> _What needs to be done_: Retype every line of the data below without any alteration.

[Records for locating displayed items]
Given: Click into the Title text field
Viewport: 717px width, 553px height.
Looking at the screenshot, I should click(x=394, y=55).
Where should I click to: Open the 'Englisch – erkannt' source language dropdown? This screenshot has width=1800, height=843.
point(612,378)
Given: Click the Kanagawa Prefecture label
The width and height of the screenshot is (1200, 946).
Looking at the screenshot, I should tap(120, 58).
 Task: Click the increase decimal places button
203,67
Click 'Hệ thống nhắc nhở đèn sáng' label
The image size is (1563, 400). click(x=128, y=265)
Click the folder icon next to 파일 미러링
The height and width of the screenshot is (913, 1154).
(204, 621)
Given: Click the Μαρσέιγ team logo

> _Answer to the exercise_:
Given: Click into the Title text field
Viewport: 717px width, 553px height.
Looking at the screenshot, I should click(x=394, y=55).
Where should I click to: Open the 'Englisch – erkannt' source language dropdown? This screenshot has width=1800, height=843.
point(612,378)
Given: Click the Kanagawa Prefecture label
The width and height of the screenshot is (1200, 946).
Looking at the screenshot, I should tap(120, 58).
 Task: Click the increase decimal places button
203,67
Click 'Hệ thống nhắc nhở đèn sáng' label
The image size is (1563, 400). click(x=128, y=265)
Click the folder icon next to 파일 미러링
The height and width of the screenshot is (913, 1154).
(204, 621)
Given: Click the Μαρσέιγ team logo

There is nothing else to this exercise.